* **YOUR INSTRUCTIONS**
Each line of the listing should be reproduced exactly.
▽
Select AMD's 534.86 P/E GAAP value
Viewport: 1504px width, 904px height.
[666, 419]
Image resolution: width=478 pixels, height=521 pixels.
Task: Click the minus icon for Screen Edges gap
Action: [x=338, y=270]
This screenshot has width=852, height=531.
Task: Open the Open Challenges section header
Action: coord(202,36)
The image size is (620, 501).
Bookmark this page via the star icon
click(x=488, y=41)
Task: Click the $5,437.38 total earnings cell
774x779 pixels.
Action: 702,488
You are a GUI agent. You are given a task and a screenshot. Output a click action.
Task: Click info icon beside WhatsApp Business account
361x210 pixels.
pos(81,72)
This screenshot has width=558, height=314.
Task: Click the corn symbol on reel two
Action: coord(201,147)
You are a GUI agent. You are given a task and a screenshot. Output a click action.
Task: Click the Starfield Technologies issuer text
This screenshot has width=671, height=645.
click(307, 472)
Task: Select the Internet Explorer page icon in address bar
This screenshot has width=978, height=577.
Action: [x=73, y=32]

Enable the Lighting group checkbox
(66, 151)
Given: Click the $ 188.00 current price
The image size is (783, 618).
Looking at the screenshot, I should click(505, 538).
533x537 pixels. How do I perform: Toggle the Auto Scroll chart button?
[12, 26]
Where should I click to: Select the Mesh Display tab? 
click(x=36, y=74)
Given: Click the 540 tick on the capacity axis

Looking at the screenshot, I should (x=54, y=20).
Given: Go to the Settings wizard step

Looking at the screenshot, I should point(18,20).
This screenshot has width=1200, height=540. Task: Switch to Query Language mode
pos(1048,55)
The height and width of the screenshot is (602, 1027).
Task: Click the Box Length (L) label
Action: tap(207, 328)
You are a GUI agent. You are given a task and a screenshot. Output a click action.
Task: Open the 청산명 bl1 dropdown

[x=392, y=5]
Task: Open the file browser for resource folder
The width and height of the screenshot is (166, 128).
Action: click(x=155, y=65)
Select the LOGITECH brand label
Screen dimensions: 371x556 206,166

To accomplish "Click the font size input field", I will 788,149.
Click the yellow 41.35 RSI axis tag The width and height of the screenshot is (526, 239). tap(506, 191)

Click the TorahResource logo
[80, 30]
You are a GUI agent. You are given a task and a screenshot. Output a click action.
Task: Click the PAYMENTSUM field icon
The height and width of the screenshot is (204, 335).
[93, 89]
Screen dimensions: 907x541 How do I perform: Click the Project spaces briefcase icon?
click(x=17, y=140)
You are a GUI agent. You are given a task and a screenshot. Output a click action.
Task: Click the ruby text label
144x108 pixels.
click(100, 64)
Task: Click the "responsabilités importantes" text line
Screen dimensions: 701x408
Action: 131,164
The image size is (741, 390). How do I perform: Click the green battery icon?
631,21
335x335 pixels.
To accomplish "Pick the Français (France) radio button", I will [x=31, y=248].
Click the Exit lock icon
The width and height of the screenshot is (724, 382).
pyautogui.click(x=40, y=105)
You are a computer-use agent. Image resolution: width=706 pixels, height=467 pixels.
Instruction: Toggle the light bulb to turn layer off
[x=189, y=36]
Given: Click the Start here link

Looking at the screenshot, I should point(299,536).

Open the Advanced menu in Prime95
△
* **TASK RESULT**
Select AMD's 534.86 P/E GAAP value
Viewport: 1504px width, 904px height.
[666, 419]
Image resolution: width=478 pixels, height=521 pixels.
Task: Click the minus icon for Screen Edges gap
Action: [x=338, y=270]
This screenshot has width=852, height=531.
Task: Open the Open Challenges section header
Action: coord(202,36)
The image size is (620, 501).
Bookmark this page via the star icon
click(x=488, y=41)
Task: Click the $5,437.38 total earnings cell
774x779 pixels.
Action: 702,488
You are a GUI agent. You are given a task and a screenshot. Output a click action.
Task: Click info icon beside WhatsApp Business account
361x210 pixels.
pos(81,72)
This screenshot has width=558, height=314.
Task: Click the corn symbol on reel two
Action: coord(201,147)
You are a GUI agent. You are given a task and a screenshot. Output a click action.
Task: Click the Starfield Technologies issuer text
This screenshot has width=671, height=645.
click(307, 472)
Task: Select the Internet Explorer page icon in address bar
This screenshot has width=978, height=577.
Action: [x=73, y=32]

Enable the Lighting group checkbox
(66, 151)
Given: Click the $ 188.00 current price
The image size is (783, 618).
Looking at the screenshot, I should click(505, 538).
533x537 pixels. How do I perform: Toggle the Auto Scroll chart button?
[12, 26]
Where should I click to: Select the Mesh Display tab? 
click(x=36, y=74)
Given: Click the 540 tick on the capacity axis

Looking at the screenshot, I should (x=54, y=20).
Given: Go to the Settings wizard step

Looking at the screenshot, I should point(18,20).
This screenshot has width=1200, height=540. Task: Switch to Query Language mode
pos(1048,55)
The height and width of the screenshot is (602, 1027).
Task: Click the Box Length (L) label
Action: tap(207, 328)
You are a GUI agent. You are given a task and a screenshot. Output a click action.
Task: Open the 청산명 bl1 dropdown

[x=392, y=5]
Task: Open the file browser for resource folder
The width and height of the screenshot is (166, 128).
Action: click(x=155, y=65)
Select the LOGITECH brand label
Screen dimensions: 371x556 206,166

To accomplish "Click the font size input field", I will 788,149.
Click the yellow 41.35 RSI axis tag The width and height of the screenshot is (526, 239). tap(506, 191)

Click the TorahResource logo
[80, 30]
You are a GUI agent. You are given a task and a screenshot. Output a click action.
Task: Click the PAYMENTSUM field icon
The height and width of the screenshot is (204, 335).
[93, 89]
Screen dimensions: 907x541 How do I perform: Click the Project spaces briefcase icon?
click(x=17, y=140)
You are a GUI agent. You are given a task and a screenshot. Output a click action.
Task: Click the ruby text label
144x108 pixels.
click(100, 64)
Task: Click the "responsabilités importantes" text line
Screen dimensions: 701x408
Action: 131,164
The image size is (741, 390). How do I perform: Click the green battery icon?
631,21
335x335 pixels.
To accomplish "Pick the Français (France) radio button", I will [x=31, y=248].
Click the Exit lock icon
The width and height of the screenshot is (724, 382).
pyautogui.click(x=40, y=105)
You are a computer-use agent. Image resolution: width=706 pixels, height=467 pixels.
Instruction: Toggle the light bulb to turn layer off
[x=189, y=36]
Given: Click the Start here link

Looking at the screenshot, I should point(299,536).

Open the Advanced menu in Prime95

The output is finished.